“Fred Astaire represented the aristocracy, I represented the proletariat.” – Gene Kelly
When people think of musicals, two of the first names that immediately spring to mind are Gene Kelly and Fred Astaire, two giants of one of Hollywood’s most distinctive genres. Without question, both men played an instrumental role in popularizing and sustaining the musical from the 1930s through the 1950s, the final decades of Hollywood’s Golden Age. Although they did collaborate on two occasions, in many ways Gene Kelly’s rise to popularity in the 1940s amounted to a changing of the guard. For film historians and fans of the musical, however, even if they weren’t contemporaries, Astaire and Kelly will forever be viewed as rivals, with each having left an indelible stamp on the genre that defined their careers.
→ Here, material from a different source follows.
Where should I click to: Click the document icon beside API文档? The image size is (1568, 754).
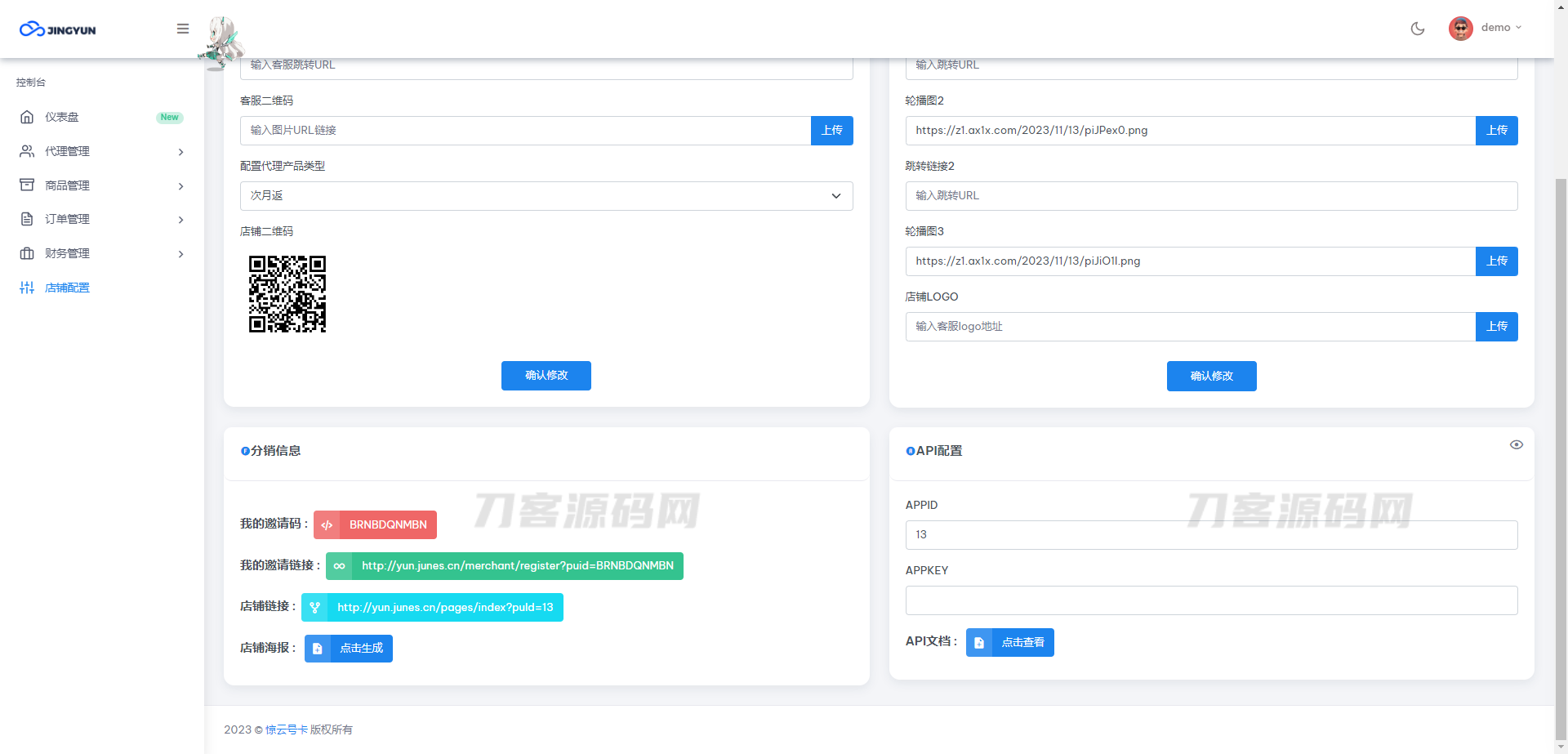pyautogui.click(x=979, y=642)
While it is true that a comparison between Astaire and Kelly is indispensable to any study of Kelly’s life, much can also be gained simply by focusing mostly on his life and career. What made Kelly unusual for actors of that era is that he did not actually arrive in Hollywood until he was nearly 30 years old, so his early life and work before film had a crucial influence on his star image. Furthermore, given that he came to prominence after Astaire, Kelly’s career offers a valuable lens through which to chart the evolution of the musical genre, as well as a look at the prevailing standards of masculinity within Hollywood at the time.